Mercado Libre, an Argentinian, Nasdaq-listed e-commerce giant, became the latest firm to embrace crypto pay last week. But its CEO appears to have had a rather dramatic change of heart on the matter – as he was publicly bashing bitcoin (BTC)’s payment credentials less than 12 months ago.
To call Mercado Libre the Argentinian Amazon would be something of an understatement. It is one of the country’s richest and busiest companies. And in addition to product sales, users can also sell their houses on it, and the platform also hosts online auctions, automobile sales and offers lines of credit.
Last week, the firm announced that its real estate arm would begin accepting BTC in a special new section of the platform devoted to crypto deals. Unlike many other firms that accept BTC payments but list prices in fiat, the new section of the website groups properties together by BTC price (properties costing less than BTC 1.5, under BTC 2 etc).
Juan Manuel Carretero, Mercado Libre’s Real Estate business lead was quoted as enthusing:
“Bitcoin offers multiple advantages for real estate operations, both for the buyer and for the seller. Within a few hours of launch, there are already 75 properties available. We expect many more in the future. [Bitcoin pay is] a trend that will consolidate over time.”
But this hymn sheet is markedly different from the one Carretero’s boss Marcos Galperin was singing from last year. On Twitter in September 2020, Galperin responded to a comment on one of his tweets about the early days of the internet. The respondent, a BTC enthusiast, had drawn a parallel between the “nascent” BTC ecosystem and the web in the early 1990s.
To which Galperin quipped,
“Hmm… People have been saying that about bitcoin for the past five years. It seems to have an endless childhood!”
And in an interview conducted by PayPal in October last year, Galperin opined that crypto might have worth as a store of value, it was not cut out to make it in the world of payments.
He stated that “scaling” problems beset the idea of crypto pay, dues to “very high energy costs.”
And he added,
“Crypto is great as a substitute for gold, let’s say as a store of value.

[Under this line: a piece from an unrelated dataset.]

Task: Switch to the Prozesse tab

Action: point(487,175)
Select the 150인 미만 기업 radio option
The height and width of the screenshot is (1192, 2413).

But I don’t think it’s a good method for transactions because it basically doesn’t scale.”
This kind of turnaround appears to be becoming a trend among successful businesspeople. The Dallas Mavericks boss Mark Cuban was as recently as last year claiming that BTC was a “terrible” investment option. But now, it appears he not only has a large BTC stash (that he intends to expand), but is also prepared to make public USD 1 million bets on its growth with leading stock investors.
Elsewhere JPMorgan’s CEO Jamie Dimon has also been bashing BTC this week – despite the fact that his firm is reportedly on the verge of launching its own BTC fund.